Dirk Gevers, Ph.D., of the Broad Institute of MIT and Harvard, and his team compared the microbiome of early-onset Crohn's patients, who were treatment naïve, with patients who do not have inflammatory conditions. They found in a forthcoming study that the microbiome of these Crohn's patients had an increased abundance in certain bacteria and a decreased abundance in other bacteria. Interestingly, they also found that antibiotic use actually amplifies these bacterial changes, introducing even great imbalance.
In another forthcoming comparison study, Govind Makharia, M.D., looked to see if there were any differences between the gut microbiota patients with celiac disease who had not received treatment and their parents, siblings or other first-degree relatives. He saw that, in celiac patients, there was a reduction in the richness of the bacteria and an increase in disease-causing bacteria.
The data from these treatment naïve studies show great promise for patients with Crohn's and celiac. If we are able to take these types of findings and develop more effective treatments for digestive diseases, patients will be able to lead more normal lives.
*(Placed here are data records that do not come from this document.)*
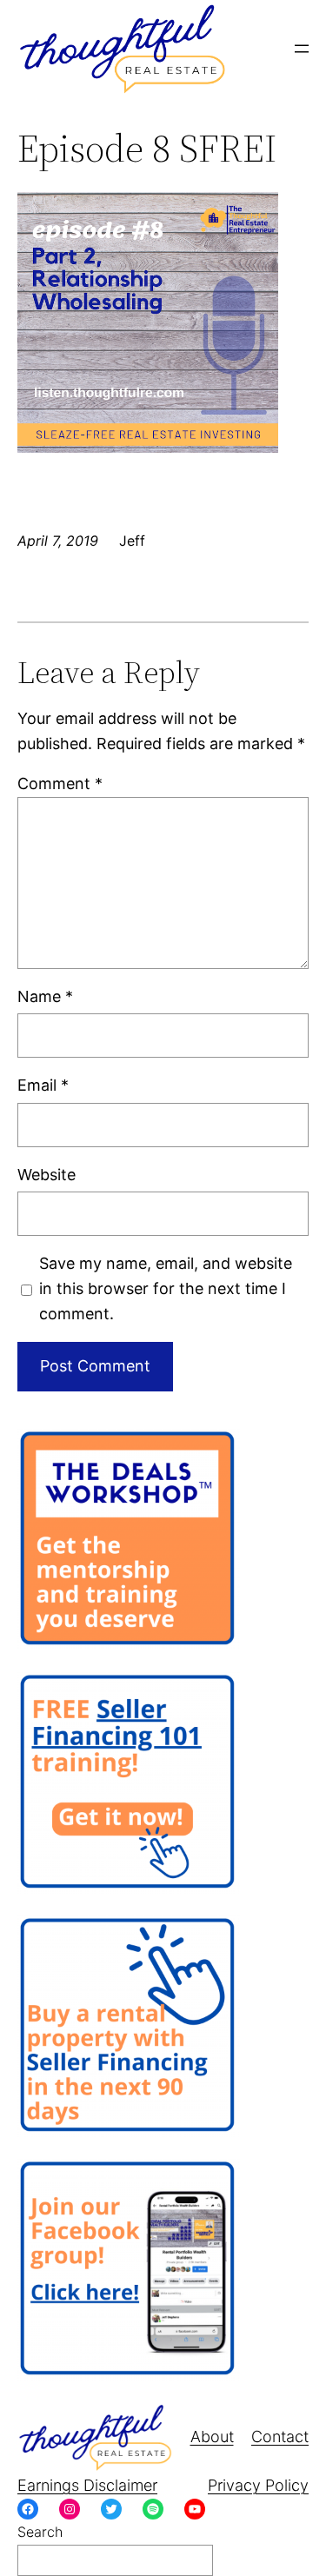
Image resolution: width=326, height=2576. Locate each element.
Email (43, 1085)
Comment (60, 783)
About (212, 2436)
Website (46, 1174)
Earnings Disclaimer (87, 2485)
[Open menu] (301, 48)
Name (45, 996)
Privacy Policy (258, 2485)
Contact (280, 2436)
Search (40, 2531)
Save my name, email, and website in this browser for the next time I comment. (165, 1288)
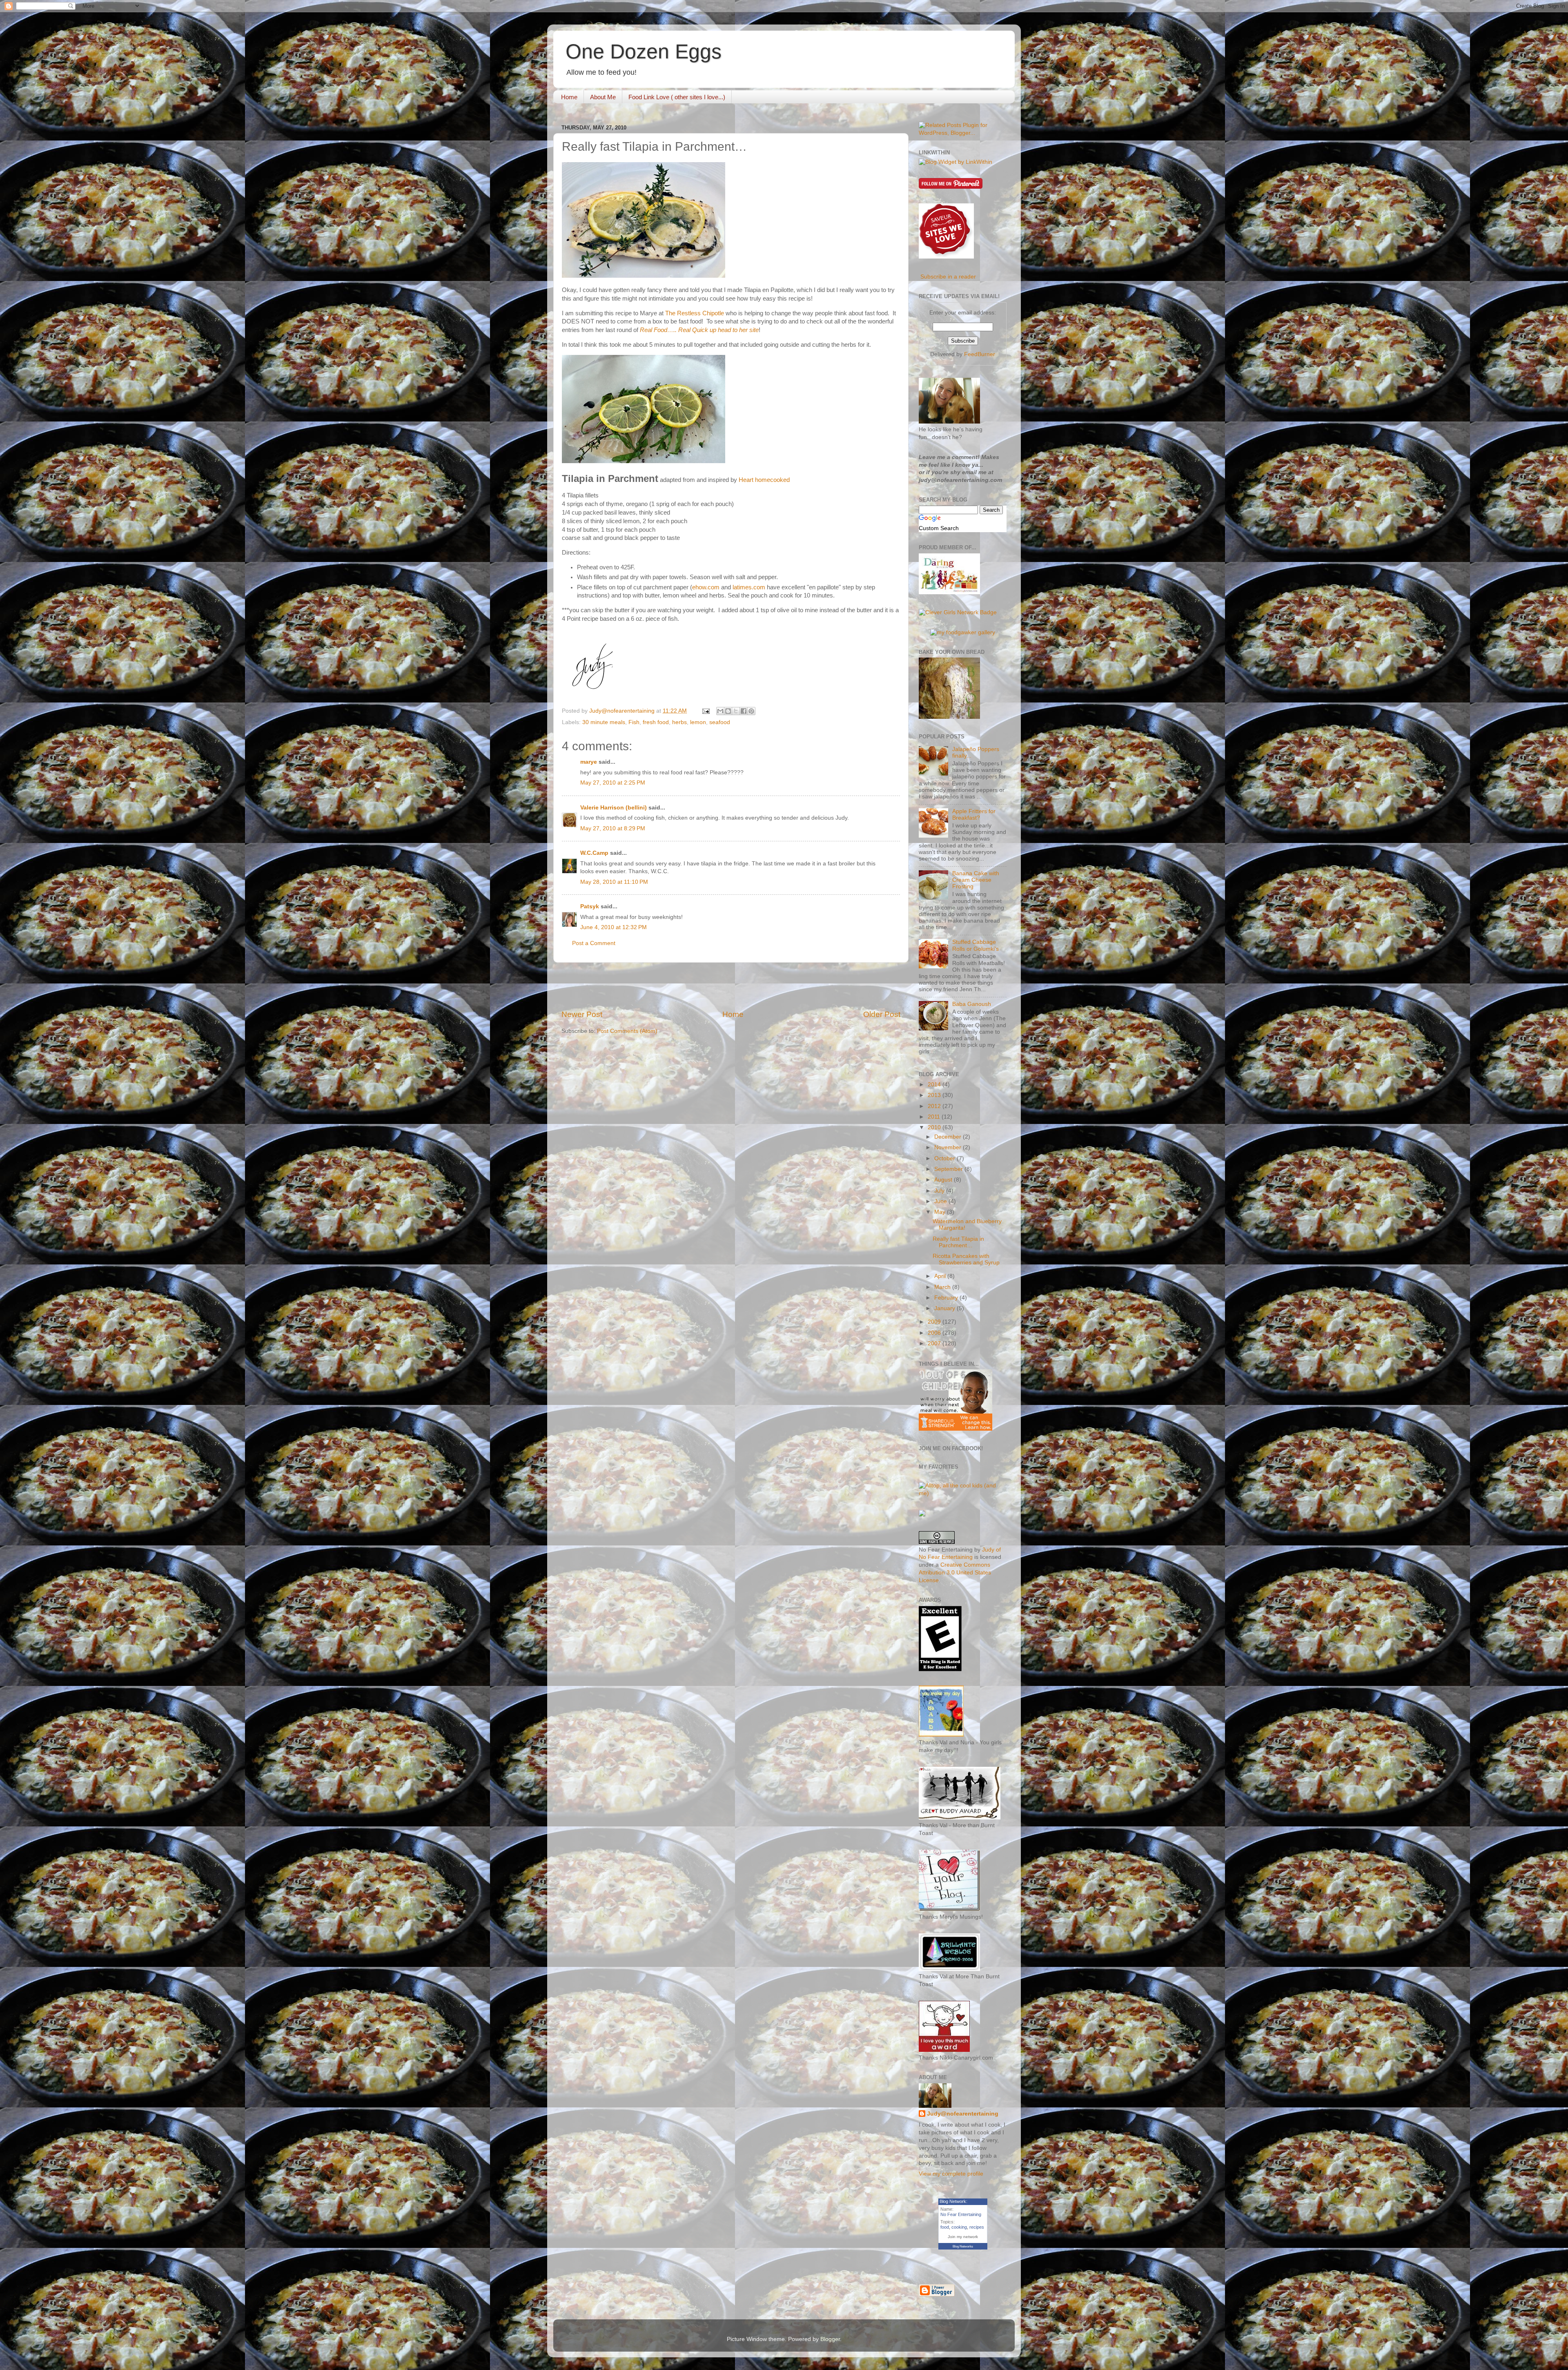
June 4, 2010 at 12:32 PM (613, 927)
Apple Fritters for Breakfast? (974, 814)
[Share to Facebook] (743, 711)
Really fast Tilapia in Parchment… (958, 1242)
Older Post (881, 1014)
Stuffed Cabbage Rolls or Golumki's (975, 945)
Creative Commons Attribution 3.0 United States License (955, 1572)
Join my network (963, 2236)
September (949, 1169)
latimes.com (749, 587)
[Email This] (720, 711)
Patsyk (589, 906)
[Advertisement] (731, 986)
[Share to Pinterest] (751, 711)
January (945, 1308)
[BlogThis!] (728, 711)
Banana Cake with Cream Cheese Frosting (975, 880)
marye (588, 762)
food (944, 2227)
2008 (935, 1333)
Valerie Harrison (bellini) (613, 808)
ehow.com (705, 587)
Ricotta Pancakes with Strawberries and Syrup (966, 1259)
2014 (935, 1084)
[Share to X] (736, 711)
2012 (935, 1106)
I was also intrigued by a forthcoming study conducted by Josie Libertucci, a Ph.D. student from McMaster University. Her team compared the fecal microbiota of ulcerative colitis patients who responded to fecal microbiota transplant (FMT) to those patients who did not respond well to FMT. They found some common microbial characteristics in the patients who responded well.
These data are intriguing because FMT is currently only approved for the treatment of C. difficile. If we're able to demonstrate, through additional research, that FMT is effective in treating diseases beyond C. diff, patients will have more treatment options available to them to help improve their quality of life.
I know the health care community shares in my excitement for this potential, which we saw firsthand during the microbiome-themed Twitter chat hosted by DDW earlier this week. The buzz around the microbiome demonstrates that we have only begun to truly understand the microbiome and how we might be able to leverage it in the development and treatment of not just digestive diseases but also of cardiovascular disease, autoimmune and metabolic disorders.